■ TASK ITEM
Take the line with "Where should I" and every line after it in the entries below, and set them down exactly, without any pictures.

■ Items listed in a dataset
════

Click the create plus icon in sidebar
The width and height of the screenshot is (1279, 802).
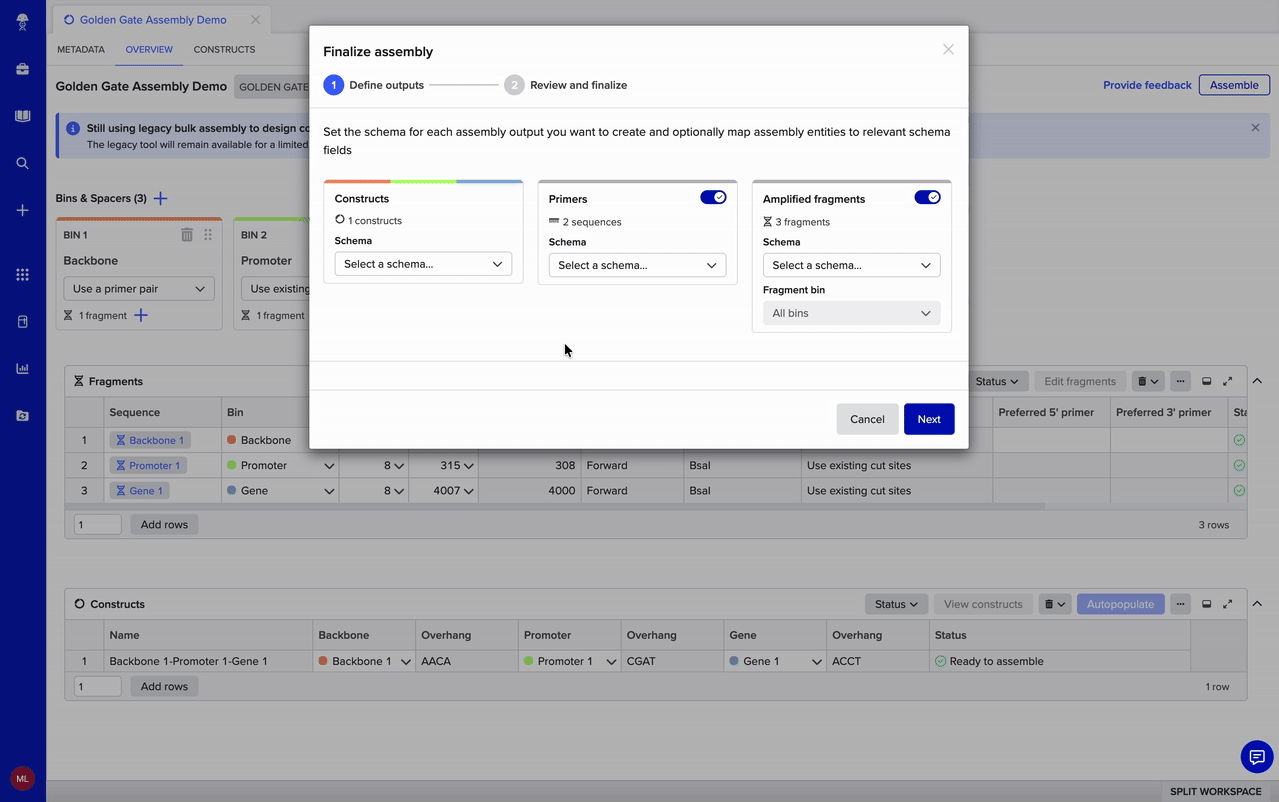point(22,211)
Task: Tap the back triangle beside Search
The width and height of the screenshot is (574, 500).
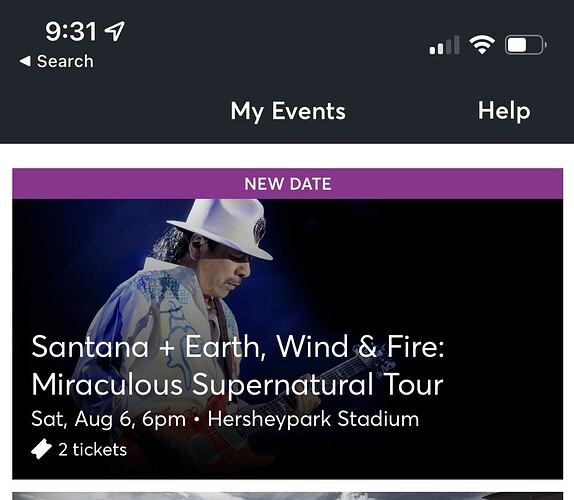Action: pos(25,61)
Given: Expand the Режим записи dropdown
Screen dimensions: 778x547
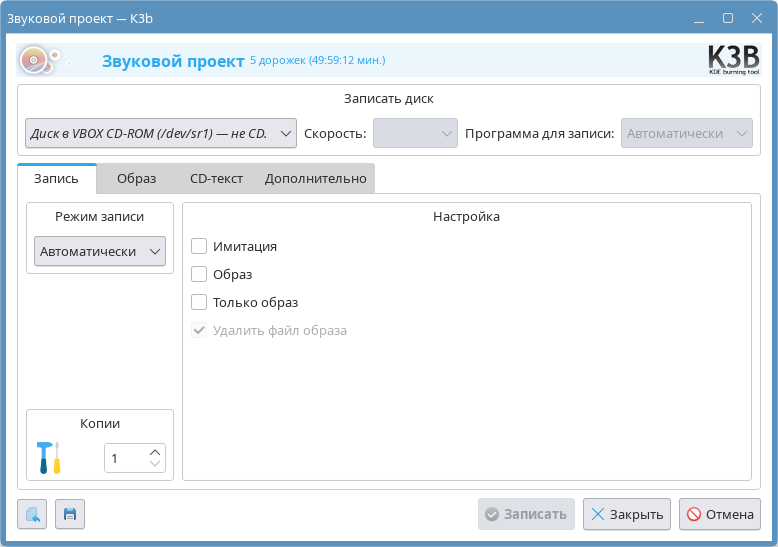Looking at the screenshot, I should pos(100,252).
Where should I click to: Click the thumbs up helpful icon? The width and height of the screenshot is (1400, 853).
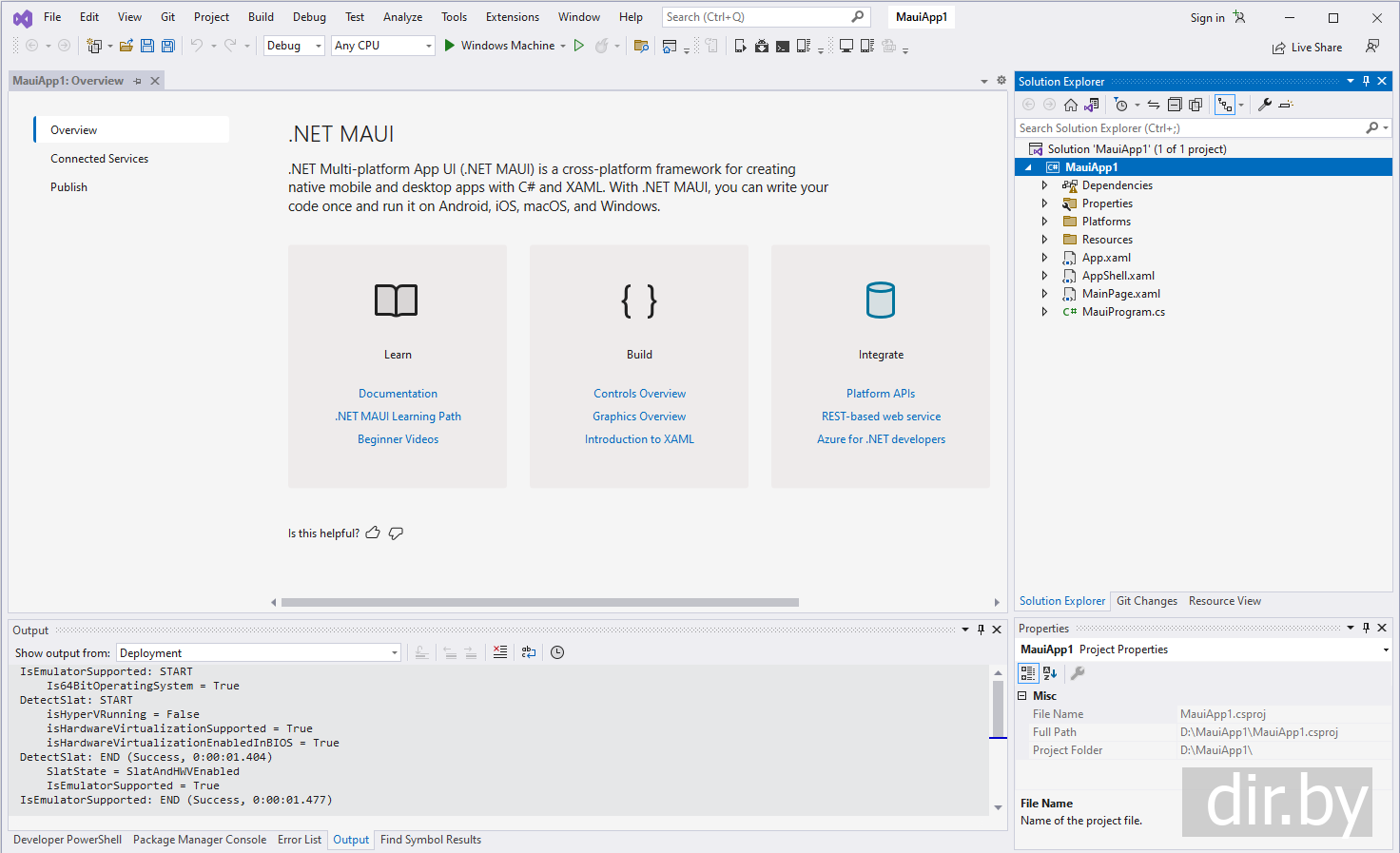click(x=373, y=533)
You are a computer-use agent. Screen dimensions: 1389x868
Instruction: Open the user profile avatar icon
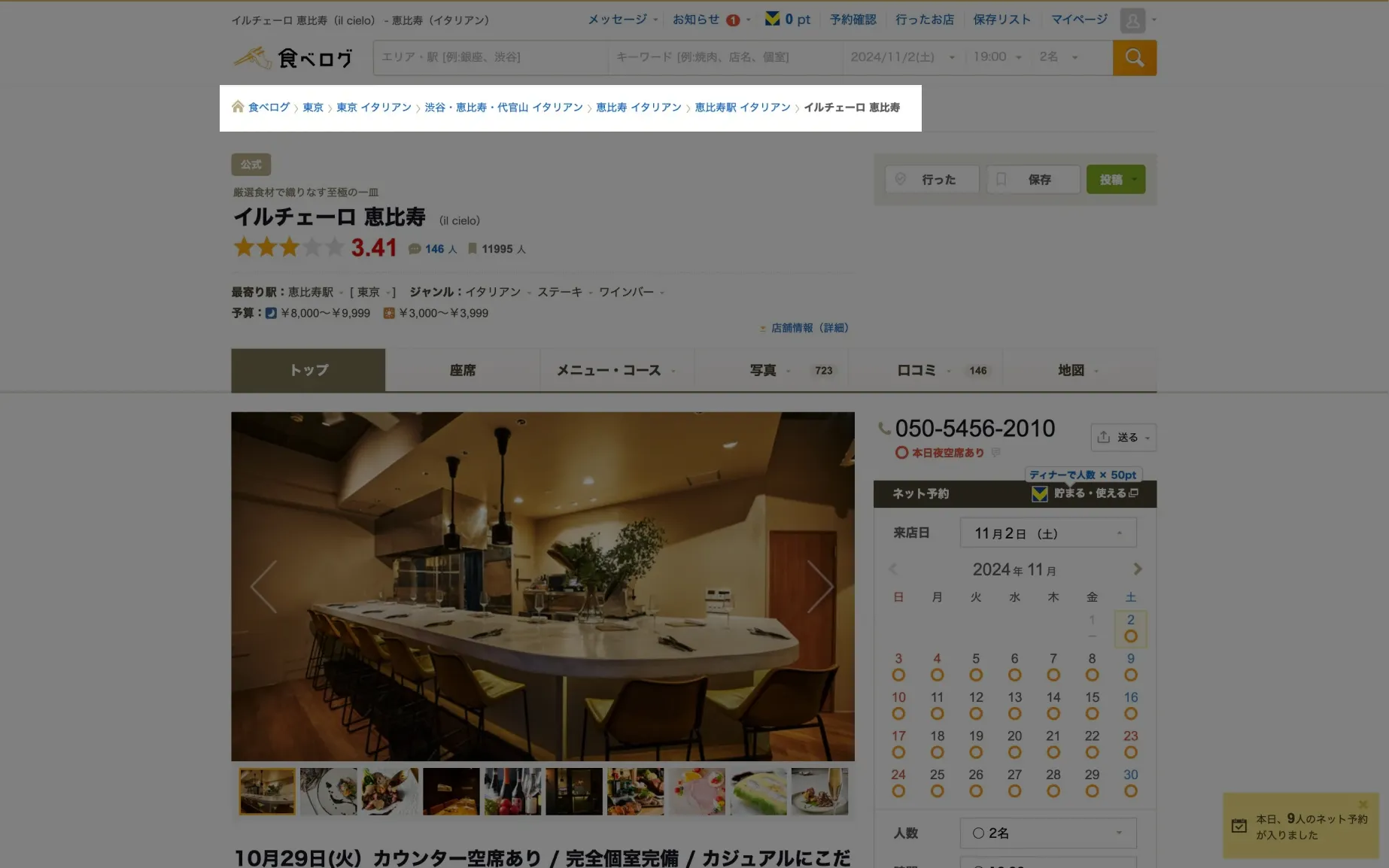pos(1132,20)
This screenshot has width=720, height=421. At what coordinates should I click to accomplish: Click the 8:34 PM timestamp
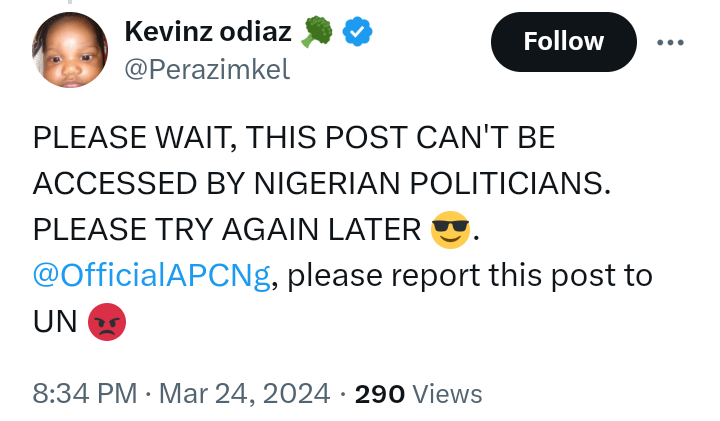tap(84, 394)
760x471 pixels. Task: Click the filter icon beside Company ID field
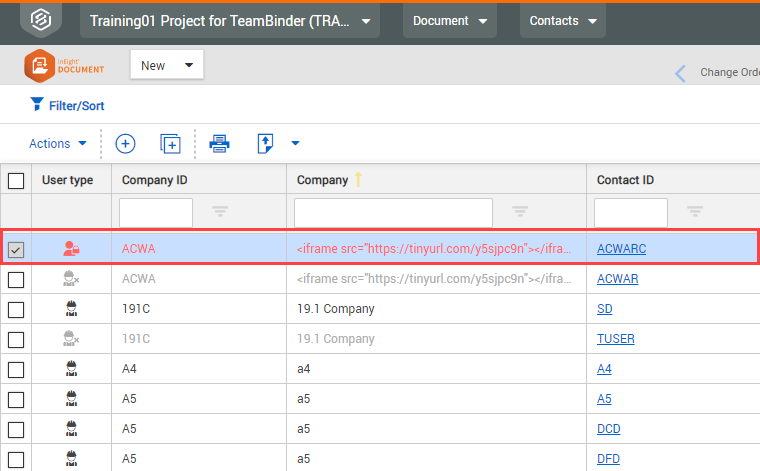(220, 211)
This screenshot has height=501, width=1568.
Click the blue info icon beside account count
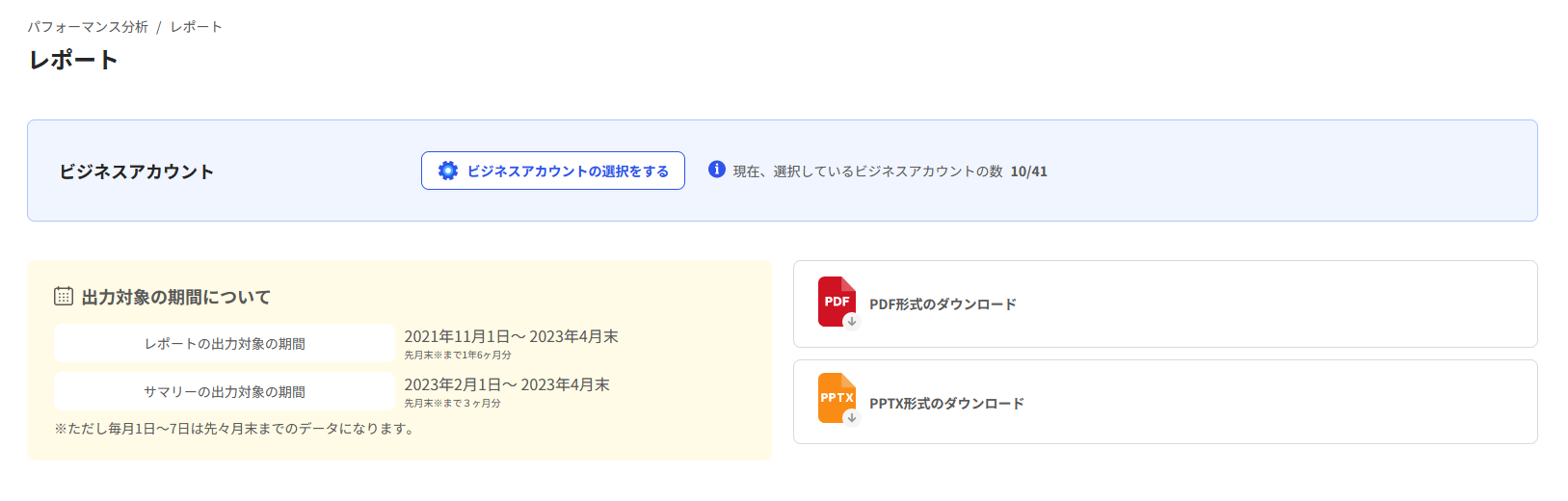pyautogui.click(x=717, y=170)
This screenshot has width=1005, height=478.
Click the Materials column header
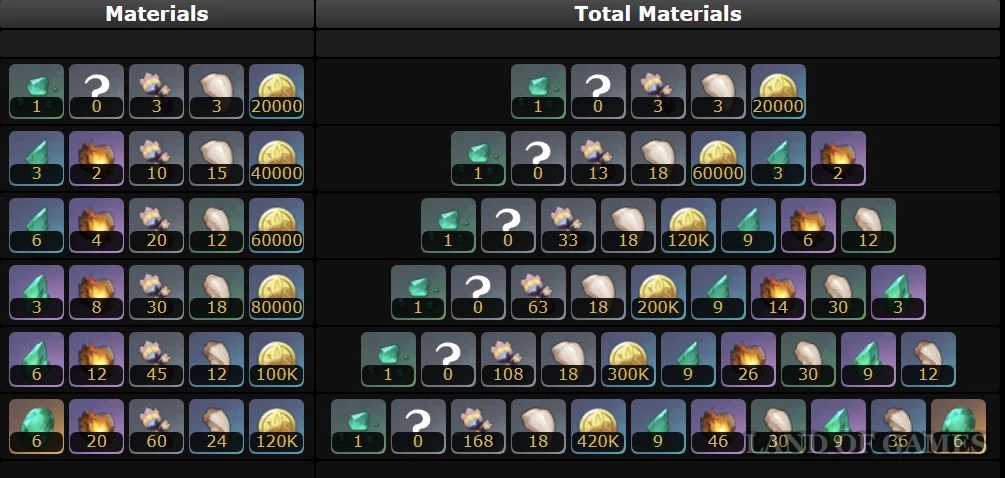pos(157,13)
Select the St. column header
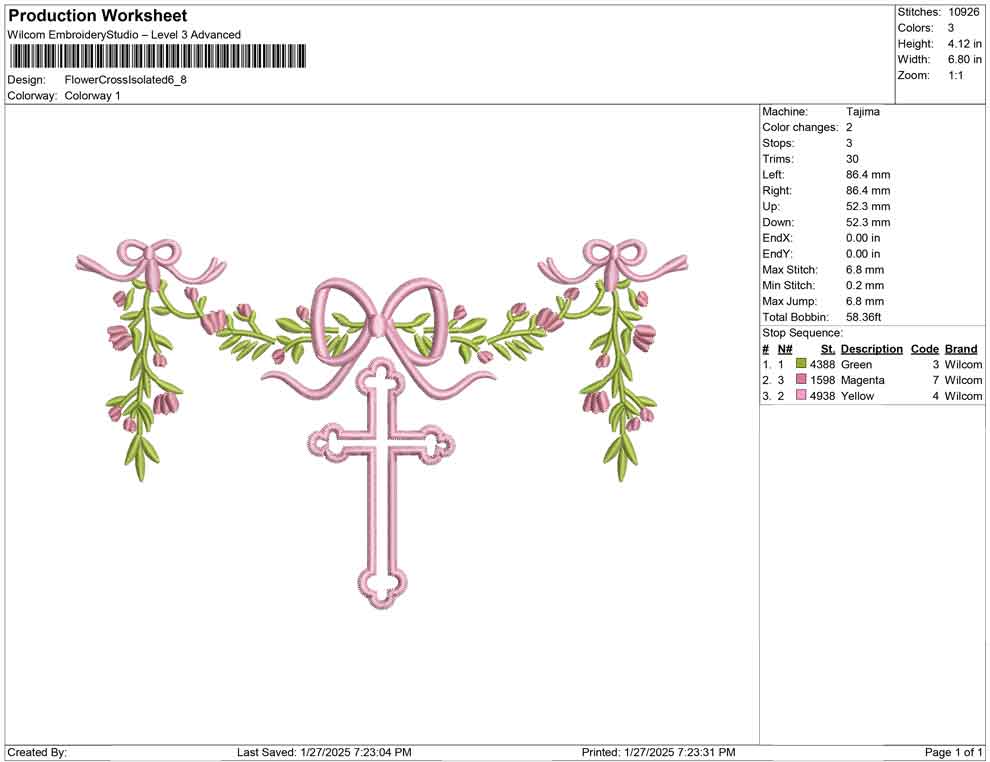Viewport: 990px width, 762px height. [827, 348]
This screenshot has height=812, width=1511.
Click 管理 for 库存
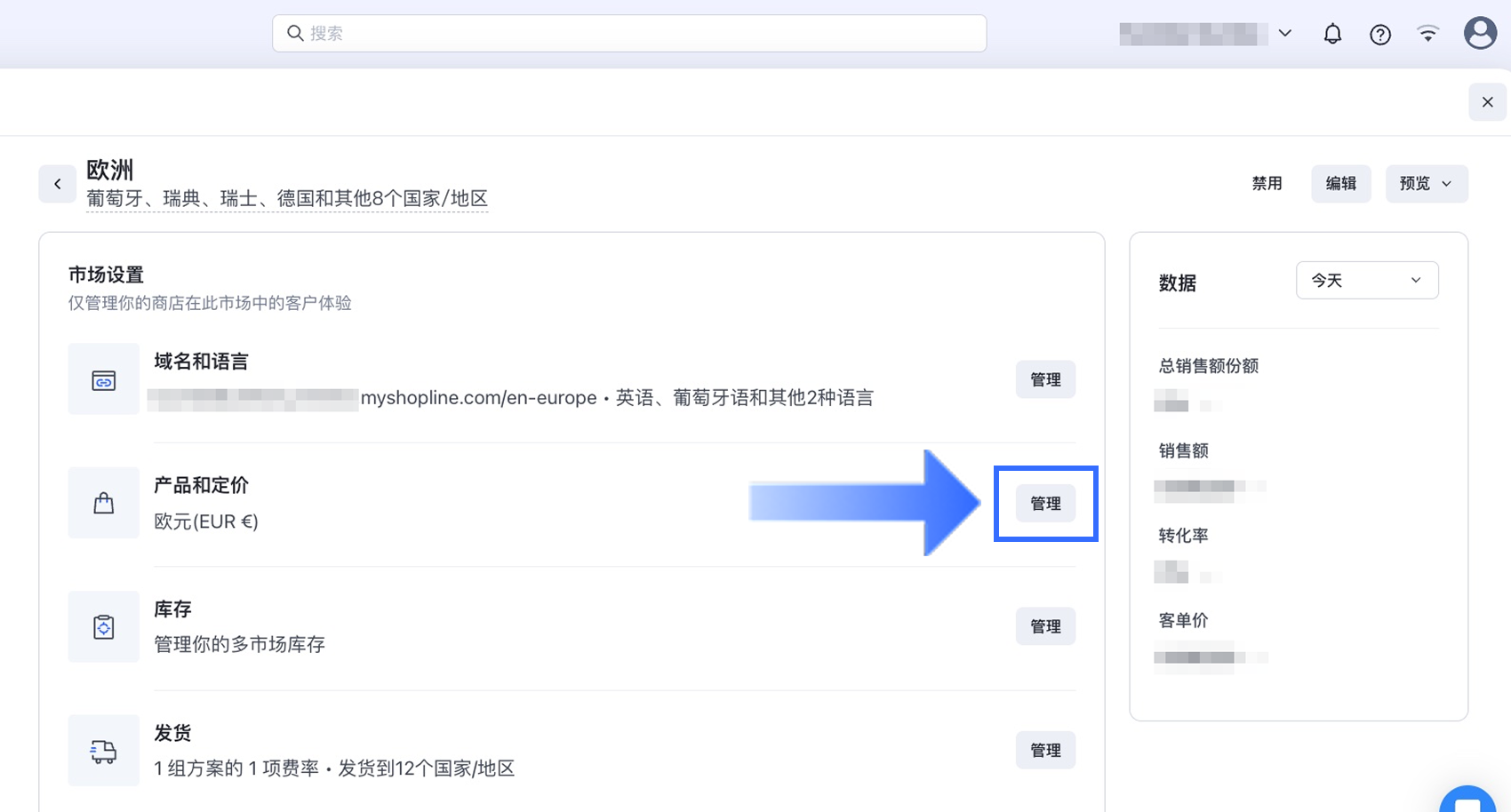pyautogui.click(x=1045, y=626)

════

■ SOLUTION TO THIS EXERCISE
Where should I click to: Click the thumbs up helpful icon? The width and height of the screenshot is (1400, 853).
click(x=373, y=533)
You are a computer-use agent. Screen dimensions: 1389x868
Instruction: Open the user profile avatar icon
pos(1132,20)
This screenshot has width=720, height=421. At what coordinates should I click to accomplish: Click the 8:34 PM timestamp
tap(84, 394)
760x471 pixels. Task: Click the filter icon beside Company ID field
(220, 211)
This screenshot has height=501, width=1568.
Click the blue info icon beside account count
pyautogui.click(x=717, y=170)
This screenshot has width=1005, height=478.
Click the Materials column header
pos(157,13)
Select the St. column header
Viewport: 990px width, 762px height. [827, 348]
This screenshot has height=812, width=1511.
Click 管理 for 库存
pyautogui.click(x=1045, y=626)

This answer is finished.